La investigadora del Centro Regional de Investigaciones Multidisciplinarias de la UNAM señaló que la sociedad de Morelos está ante la oportunidad histórica de exigirle al gobernante el cumplimiento de sus compromisos.
Entrevistada por este reportero, la actriz Lilia Aragón, nativa de Cuautla y residente de Cuernavaca, expresó que decidió acudir a las mesas del diálogo para exigir "fin a la impunidad", al advertir que mientras no se erradique esa práctica, difícilmente se podrán recuperar los niveles de seguridad que estamos anhelando.
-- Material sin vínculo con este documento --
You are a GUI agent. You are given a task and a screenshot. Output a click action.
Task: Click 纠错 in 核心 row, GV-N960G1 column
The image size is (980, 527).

Organizaciones civiles no gubernamentales también estuvieron presentes en este primer día de diálogo.
"No se trata sólo de subrayar que está mal, sino darnos cuenta de que la responsabilidad de mejorar es de todos", subrayó Orlando Camacho Nacenta, director general de la Fundación México SOS y uno de los cuatro panelistas que participaron en la Mesa Plenaria de Seguridad y Participación Ciudadana.
A él se unió Ernesto López Portillo, director del Instituto para la Democracia A. C (Insyde), quien mencionó que no se sale de dificultades mayores sin acciones colectivas y sin la reconstrucción de la confianza de los ciudadanos en sus gobernantes y en las propias instituciones.